■ **Description of the task**
As soon as the line containing "Click the yellow Team legend swatch" appears in the material below, start returning lines exactly, and end with the line containing "This screenshot has width=1024, height=953.".

■ **Records shown**
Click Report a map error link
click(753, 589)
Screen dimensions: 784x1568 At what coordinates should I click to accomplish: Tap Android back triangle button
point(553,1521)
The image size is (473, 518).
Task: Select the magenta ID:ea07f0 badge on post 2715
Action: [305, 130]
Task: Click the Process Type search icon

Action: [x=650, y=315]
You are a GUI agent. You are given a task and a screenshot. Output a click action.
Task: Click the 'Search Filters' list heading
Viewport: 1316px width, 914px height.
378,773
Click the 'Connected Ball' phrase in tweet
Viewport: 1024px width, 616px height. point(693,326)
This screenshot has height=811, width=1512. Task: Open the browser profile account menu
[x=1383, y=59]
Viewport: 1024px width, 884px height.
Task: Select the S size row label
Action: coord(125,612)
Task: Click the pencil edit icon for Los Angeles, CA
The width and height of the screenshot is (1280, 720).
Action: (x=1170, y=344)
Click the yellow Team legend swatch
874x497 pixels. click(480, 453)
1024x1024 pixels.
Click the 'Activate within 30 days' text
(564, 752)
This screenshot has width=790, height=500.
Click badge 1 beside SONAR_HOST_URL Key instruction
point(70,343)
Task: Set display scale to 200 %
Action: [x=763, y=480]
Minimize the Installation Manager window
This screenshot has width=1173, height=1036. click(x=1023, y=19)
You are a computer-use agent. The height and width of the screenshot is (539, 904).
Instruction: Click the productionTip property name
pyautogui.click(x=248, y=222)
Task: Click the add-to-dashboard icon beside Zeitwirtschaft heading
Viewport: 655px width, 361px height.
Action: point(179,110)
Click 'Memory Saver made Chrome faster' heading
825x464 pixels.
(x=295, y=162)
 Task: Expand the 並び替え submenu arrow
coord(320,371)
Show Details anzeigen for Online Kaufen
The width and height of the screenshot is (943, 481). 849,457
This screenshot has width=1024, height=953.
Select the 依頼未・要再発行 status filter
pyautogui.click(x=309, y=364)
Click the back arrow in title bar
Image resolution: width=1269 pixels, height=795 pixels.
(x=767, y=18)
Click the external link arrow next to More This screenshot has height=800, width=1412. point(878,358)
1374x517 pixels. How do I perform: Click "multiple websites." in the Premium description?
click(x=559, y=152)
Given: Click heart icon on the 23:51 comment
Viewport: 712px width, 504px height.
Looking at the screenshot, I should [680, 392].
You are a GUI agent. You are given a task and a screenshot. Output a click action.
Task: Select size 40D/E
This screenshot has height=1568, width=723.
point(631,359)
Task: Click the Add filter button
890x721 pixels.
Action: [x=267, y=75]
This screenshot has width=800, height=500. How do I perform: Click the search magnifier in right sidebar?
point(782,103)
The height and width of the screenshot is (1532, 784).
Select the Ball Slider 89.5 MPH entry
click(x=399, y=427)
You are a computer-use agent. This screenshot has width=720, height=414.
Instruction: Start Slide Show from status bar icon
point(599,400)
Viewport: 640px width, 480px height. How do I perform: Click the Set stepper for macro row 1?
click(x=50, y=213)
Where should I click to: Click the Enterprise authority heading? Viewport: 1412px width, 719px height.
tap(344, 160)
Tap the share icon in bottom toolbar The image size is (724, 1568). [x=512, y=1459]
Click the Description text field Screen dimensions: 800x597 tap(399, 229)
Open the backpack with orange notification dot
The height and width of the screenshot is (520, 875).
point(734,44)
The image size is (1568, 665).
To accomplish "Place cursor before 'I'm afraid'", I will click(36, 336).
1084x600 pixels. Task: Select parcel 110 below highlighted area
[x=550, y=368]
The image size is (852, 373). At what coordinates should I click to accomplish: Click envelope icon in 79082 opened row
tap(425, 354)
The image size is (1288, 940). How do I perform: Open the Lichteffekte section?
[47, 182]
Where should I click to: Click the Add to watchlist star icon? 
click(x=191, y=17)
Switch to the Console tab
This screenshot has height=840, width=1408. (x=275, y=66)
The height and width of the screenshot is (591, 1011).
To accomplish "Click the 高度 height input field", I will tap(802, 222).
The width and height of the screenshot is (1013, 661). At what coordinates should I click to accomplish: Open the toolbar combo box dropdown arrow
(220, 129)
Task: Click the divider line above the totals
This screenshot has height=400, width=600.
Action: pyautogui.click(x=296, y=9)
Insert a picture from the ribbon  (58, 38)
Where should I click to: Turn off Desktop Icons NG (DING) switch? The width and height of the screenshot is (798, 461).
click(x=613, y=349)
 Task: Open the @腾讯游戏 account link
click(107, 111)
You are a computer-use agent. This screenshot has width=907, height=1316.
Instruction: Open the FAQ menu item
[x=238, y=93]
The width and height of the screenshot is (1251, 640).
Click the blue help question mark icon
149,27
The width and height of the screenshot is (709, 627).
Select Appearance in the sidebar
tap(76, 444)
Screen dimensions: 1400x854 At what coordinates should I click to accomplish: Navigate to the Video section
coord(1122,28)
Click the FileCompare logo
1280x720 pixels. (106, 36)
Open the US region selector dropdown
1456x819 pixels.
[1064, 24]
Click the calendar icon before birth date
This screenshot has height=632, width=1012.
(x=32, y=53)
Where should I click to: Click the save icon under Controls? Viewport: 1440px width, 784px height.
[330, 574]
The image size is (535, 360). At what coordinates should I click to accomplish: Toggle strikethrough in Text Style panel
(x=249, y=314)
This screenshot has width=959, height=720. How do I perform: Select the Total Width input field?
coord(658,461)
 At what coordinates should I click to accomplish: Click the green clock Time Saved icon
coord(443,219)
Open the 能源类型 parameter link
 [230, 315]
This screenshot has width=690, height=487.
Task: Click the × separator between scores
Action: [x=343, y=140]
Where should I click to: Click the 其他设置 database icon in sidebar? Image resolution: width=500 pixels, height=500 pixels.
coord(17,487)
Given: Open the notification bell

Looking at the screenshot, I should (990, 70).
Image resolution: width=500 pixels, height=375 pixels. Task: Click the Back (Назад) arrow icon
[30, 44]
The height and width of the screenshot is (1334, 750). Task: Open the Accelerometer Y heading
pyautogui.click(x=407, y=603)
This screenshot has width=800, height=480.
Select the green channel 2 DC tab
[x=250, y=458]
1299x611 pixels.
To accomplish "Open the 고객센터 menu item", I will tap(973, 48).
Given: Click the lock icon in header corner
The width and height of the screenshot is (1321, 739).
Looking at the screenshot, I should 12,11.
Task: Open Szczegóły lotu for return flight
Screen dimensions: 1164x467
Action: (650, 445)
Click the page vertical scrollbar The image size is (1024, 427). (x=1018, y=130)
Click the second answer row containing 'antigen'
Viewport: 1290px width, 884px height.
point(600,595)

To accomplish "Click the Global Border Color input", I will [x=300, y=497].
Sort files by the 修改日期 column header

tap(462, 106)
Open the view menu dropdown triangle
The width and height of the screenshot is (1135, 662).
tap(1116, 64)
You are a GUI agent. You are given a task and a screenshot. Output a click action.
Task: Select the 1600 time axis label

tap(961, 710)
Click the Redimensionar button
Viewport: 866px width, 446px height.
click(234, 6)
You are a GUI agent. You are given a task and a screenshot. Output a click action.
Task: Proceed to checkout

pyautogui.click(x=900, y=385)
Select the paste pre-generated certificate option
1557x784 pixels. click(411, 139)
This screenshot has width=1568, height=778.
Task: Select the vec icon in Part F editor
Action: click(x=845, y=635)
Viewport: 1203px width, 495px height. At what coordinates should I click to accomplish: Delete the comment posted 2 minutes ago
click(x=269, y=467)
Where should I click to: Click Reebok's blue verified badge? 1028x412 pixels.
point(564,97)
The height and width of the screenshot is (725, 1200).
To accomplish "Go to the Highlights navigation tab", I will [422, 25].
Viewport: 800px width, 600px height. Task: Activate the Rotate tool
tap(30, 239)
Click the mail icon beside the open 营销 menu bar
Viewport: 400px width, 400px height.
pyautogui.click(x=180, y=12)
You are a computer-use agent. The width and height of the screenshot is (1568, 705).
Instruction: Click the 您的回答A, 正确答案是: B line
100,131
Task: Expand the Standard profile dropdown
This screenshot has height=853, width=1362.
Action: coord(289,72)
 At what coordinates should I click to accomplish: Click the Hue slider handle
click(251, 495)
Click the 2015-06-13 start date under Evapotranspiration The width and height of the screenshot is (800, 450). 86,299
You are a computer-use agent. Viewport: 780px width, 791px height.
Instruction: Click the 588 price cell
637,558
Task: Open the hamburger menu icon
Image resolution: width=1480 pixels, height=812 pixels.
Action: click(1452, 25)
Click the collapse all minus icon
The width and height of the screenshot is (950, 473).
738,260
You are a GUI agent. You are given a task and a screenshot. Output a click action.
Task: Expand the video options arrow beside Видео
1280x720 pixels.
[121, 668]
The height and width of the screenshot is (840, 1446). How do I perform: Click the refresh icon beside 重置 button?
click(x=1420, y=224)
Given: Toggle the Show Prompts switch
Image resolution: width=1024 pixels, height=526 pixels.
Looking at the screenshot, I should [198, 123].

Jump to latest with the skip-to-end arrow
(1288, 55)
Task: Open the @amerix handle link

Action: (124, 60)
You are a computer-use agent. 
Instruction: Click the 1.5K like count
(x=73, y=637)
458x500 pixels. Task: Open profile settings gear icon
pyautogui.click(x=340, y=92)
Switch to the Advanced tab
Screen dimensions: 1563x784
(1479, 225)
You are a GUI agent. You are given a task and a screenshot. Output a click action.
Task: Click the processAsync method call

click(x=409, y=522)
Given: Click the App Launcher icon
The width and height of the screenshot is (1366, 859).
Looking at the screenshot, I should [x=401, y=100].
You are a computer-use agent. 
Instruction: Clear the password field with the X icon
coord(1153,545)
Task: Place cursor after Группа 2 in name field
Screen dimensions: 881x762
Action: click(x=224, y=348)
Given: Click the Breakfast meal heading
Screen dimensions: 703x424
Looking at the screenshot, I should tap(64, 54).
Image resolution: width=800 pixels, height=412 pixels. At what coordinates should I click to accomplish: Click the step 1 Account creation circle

■ **Answer to the problem**
Click the yellow Team legend swatch
874x497 pixels. click(480, 453)
1024x1024 pixels.
Click the 'Activate within 30 days' text
(564, 752)
This screenshot has width=790, height=500.
Click badge 1 beside SONAR_HOST_URL Key instruction
point(70,343)
Task: Set display scale to 200 %
Action: [x=763, y=480]
Minimize the Installation Manager window
This screenshot has width=1173, height=1036. click(x=1023, y=19)
You are a computer-use agent. The height and width of the screenshot is (539, 904).
Instruction: Click the productionTip property name
pyautogui.click(x=248, y=222)
Task: Click the add-to-dashboard icon beside Zeitwirtschaft heading
Viewport: 655px width, 361px height.
Action: point(179,110)
Click 'Memory Saver made Chrome faster' heading
825x464 pixels.
(x=295, y=162)
 Task: Expand the 並び替え submenu arrow
coord(320,371)
Show Details anzeigen for Online Kaufen
The width and height of the screenshot is (943, 481). 849,457
This screenshot has width=1024, height=953.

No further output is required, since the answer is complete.